Now that we have gathered plenty of information on predicting wildfire spread with Unet, it is time to start exploring other deep learning architectures for this problem.

Published on November 05, 2023 by Bronte Sihan Li

Wildfire Deep Learning machine learning AI UNet Transformer Segmentation

2 min READ

In the past few weeks, we have experimented with different ways to improve the performance of our Unet model. We have tried different loss functions, different optimizers, and different input features. We have also explored the potential of using attention based Unet and residual connections. Now that we have gathered plenty of information on predicting wildfire spread with Unet, it is time to start exploring other deep learning architectures for this problem. From looking at the current benchmarks for semantic segmentation, we have identified a few potential architectures that we can explore for this problem.

Swin-Unet

Swin-Unet[1] is a semantic segmentation model that combines the Swin Transformer with Unet. The Swin Transformer is a transformer based encoder-decoder proposed for medical image segmentation, which has been shown to outperform many other convolution based or hybrid models. This network uses shifted window to adapt Transformer to vision tasks and allows for efficient computation of self-attention within non-overlapping local windows. With the symmetric structure of Swin Transformer, the model can be easily adapted to our problem of modeling the spread of wildfires at t+1. We plan on using the implementation available here.

BEiT2

Another potentially promising network to use is the BEiT2 v2 models that is currently the state-of-the-art in semantic segmentation for ADE2K. The BEiT2 model[3] is a transformer based architecture that leverages semantic rich visual tokenizer that can enhance global semantic representation on images. The idea here is we could utilize the pre-trained models available and attempt to fine-tune the model for wildfire spread prediction.

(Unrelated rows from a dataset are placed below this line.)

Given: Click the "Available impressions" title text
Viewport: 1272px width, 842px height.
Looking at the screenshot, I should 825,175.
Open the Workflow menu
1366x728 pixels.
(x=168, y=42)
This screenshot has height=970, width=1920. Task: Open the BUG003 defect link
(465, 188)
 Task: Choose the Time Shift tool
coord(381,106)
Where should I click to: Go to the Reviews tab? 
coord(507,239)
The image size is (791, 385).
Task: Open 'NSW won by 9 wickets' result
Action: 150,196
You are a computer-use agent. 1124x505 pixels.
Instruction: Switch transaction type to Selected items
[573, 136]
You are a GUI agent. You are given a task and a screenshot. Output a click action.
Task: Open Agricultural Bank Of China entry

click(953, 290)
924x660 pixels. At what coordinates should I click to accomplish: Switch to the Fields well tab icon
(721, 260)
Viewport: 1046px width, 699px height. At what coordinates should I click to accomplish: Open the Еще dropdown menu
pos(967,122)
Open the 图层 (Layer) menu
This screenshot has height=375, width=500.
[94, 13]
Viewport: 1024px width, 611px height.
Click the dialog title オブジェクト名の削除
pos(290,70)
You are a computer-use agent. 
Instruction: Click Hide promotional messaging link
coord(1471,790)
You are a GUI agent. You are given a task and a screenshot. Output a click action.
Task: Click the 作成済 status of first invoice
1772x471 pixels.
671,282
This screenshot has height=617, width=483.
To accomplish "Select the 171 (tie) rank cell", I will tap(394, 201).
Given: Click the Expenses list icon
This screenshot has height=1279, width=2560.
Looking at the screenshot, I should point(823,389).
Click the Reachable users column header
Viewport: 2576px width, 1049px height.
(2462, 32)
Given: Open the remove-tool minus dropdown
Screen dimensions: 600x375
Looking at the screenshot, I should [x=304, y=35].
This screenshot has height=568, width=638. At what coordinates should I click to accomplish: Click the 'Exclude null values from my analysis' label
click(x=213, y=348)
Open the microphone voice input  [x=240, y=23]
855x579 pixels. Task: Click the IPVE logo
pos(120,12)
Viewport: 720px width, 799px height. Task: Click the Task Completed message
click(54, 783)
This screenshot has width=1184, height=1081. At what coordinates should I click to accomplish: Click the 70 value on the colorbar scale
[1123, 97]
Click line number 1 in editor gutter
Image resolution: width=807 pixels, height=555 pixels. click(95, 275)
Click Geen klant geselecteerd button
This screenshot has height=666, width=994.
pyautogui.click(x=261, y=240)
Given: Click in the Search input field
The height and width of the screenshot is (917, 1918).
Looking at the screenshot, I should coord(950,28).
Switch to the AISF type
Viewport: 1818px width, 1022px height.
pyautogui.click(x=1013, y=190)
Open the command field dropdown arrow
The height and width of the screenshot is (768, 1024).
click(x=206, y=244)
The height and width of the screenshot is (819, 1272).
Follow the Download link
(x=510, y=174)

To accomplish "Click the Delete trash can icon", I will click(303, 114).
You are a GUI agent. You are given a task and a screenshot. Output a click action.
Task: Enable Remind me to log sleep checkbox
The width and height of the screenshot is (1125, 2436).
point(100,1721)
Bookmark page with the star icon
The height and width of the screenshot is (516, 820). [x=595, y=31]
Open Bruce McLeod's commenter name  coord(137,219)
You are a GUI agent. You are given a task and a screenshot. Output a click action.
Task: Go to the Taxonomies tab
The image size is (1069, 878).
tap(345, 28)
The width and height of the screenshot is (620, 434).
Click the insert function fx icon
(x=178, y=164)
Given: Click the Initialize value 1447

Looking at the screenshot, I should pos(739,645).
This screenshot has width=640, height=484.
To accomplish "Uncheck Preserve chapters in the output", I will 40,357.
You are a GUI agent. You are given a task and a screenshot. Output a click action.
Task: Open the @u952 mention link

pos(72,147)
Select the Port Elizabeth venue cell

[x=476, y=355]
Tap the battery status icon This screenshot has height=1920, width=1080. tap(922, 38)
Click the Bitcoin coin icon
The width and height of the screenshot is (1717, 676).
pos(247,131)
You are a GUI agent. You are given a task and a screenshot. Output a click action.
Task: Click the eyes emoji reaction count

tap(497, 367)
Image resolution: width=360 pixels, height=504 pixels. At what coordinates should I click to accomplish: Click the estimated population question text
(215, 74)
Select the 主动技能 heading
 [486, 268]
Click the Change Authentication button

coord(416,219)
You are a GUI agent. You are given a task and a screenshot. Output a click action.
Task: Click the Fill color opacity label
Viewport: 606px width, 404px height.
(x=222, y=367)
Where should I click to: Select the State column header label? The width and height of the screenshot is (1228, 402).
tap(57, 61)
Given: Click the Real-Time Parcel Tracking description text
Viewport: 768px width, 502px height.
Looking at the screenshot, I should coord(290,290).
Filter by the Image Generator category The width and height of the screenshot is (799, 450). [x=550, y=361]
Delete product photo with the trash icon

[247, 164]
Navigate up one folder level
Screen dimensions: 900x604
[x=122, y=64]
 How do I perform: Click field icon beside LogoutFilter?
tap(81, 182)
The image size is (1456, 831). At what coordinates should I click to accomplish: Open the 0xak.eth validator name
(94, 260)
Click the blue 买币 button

Diffusion Based Generative Approach

Diffusion models have shown a lot of promise in the past few years especially in SOTA performance on image generation and constructing multi-modal distributions. With this, there are also recent developments in using diffusion for autoencoders as generation is believed to facilitate learning of latent representations and therefore enhance true understanding of image data. We are interested in exploring the potential of using diffusion based generative models for wildfire spread prediction. We hope to start with this paper[2] and assess the feasibility of using this approach for our problem, due to the intuition that the spread of wildfire is a generative process.

References

  1. Wei, C., Mangalam, K., Huang, P.(., Li, Y., Fan, H., Xu, H., Wang, H., Xie, C., Yuille, A.L., & Feichtenhofer, C. (2023). Diffusion Models as Masked Autoencoders. ArXiv, abs/2304.03283.
  2. Cao, H., Wang, Y., Chen, J., Jiang, D., Zhang, X., Tian, Q., & Wang, M. (2021). Swin-Unet: Unet-like Pure Transformer for Medical Image Segmentation. ECCV Workshops.
  3. Bao, H., Dong, L., & Wei, F. (2021). BEiT: BERT Pre-Training of Image Transformers. ArXiv, abs/2106.08254.